Tuesday's Tip - Check your files from time to time!

This week's Tuesday's Tip is to:  Occasionally check the records and documents that you have collected in your search for elusive ancestors.

As I explained in Alpheus Smith, Elizabeth Dill, Forrest Gump and SNGF, I had not checked the papers collected for Alpheus and Elizabeth (Dill) Smith for a long time.  I had checked my Dill paper files from time-to-time, but not the Smith files.  When I searched for the probate records of Alpheus Smith, in about 2002, in the Norfolk County [Mass.] Probate Records on FHL microfilm, I made copies of about 15 pages.  In a rare paper filing binge, I put them under the "Smith family"tab in the four-inch thick "Medfield families" binder on my bookshelf.  Frankly, I don't remember reading them carefully at the time, and I didn't abstract or transcribe them at the time. My bad!  If I had, I would have seen the "clue" that might lead me to solve my Elizabeth Horton Dill: A Very Elusive Ancestor problem eight years later.

I have about 40 linear feet of paper in my bookcases, and thousands of scanned or digitized documents in my computer, that may contain more clues to solving my elusive ancestor problems.  The answer is, of course, ORGANIZATION.  I need to organize all of those files better, and access them more frequently. 

What surprises lurk in your genealogy files just waiting to be discovered?  You won't know until you look through those files.  Do it on a regular basis!  Now I need to do as I say, eh?

3 comments:

Denielle Radcliff Koch said...

I'm in the process of reorganizing my genealogy paperwork, making sure I have copies of everything and making sure everything is cited.

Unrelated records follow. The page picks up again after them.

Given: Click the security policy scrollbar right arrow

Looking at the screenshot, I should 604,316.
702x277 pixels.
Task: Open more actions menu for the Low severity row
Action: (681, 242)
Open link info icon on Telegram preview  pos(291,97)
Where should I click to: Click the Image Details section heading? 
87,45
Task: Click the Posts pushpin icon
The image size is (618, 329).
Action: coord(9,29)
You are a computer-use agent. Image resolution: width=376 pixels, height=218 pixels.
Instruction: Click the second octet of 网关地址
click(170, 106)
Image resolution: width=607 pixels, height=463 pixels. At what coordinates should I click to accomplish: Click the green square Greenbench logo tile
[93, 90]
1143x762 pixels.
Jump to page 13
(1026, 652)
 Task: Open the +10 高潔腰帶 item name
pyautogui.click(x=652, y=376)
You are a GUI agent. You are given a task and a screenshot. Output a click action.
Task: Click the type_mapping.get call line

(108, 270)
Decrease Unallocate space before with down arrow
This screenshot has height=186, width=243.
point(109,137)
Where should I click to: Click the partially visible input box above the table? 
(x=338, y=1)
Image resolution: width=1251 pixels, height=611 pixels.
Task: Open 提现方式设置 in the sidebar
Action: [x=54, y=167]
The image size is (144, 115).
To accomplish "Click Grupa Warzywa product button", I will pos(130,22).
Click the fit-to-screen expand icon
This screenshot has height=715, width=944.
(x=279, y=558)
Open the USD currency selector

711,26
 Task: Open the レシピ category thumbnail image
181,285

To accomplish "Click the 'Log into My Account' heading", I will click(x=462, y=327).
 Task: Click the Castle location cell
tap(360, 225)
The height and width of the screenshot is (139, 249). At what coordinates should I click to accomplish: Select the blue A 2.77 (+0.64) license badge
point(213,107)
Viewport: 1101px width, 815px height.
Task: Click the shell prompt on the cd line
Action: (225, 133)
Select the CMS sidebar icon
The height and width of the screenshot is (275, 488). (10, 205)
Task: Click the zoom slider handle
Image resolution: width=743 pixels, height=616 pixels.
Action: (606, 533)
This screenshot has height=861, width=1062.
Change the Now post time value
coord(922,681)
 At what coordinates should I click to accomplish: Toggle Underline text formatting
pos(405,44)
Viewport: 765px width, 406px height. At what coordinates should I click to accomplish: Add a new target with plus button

Since I haven't looked at some of it in a couple years, I'm taking the time to look through everything before I refile it.

Already I have found a couple clues that I missed or didn't realize the significance of at the time.

Donna - What's Past is Prologue said...

Randy,

I've had the same thing happen, and I've felt like such an idiot that I had the clues right in front of me the whole time. I'd bet that at least 95% of us have! I've noticed that we all seem to be on an organizing kick lately. I'm trying!!!

Donna

Teresa Wilson Rogers said...

I couldn't agree more. This just happened to me yesterday. A cousin asked if I knew how a great-great grandmother died and I said I believed her death certificate was unavailable. Then I looked in the family file I had when I started doing genealogy in 1993 and guess what I found?!?!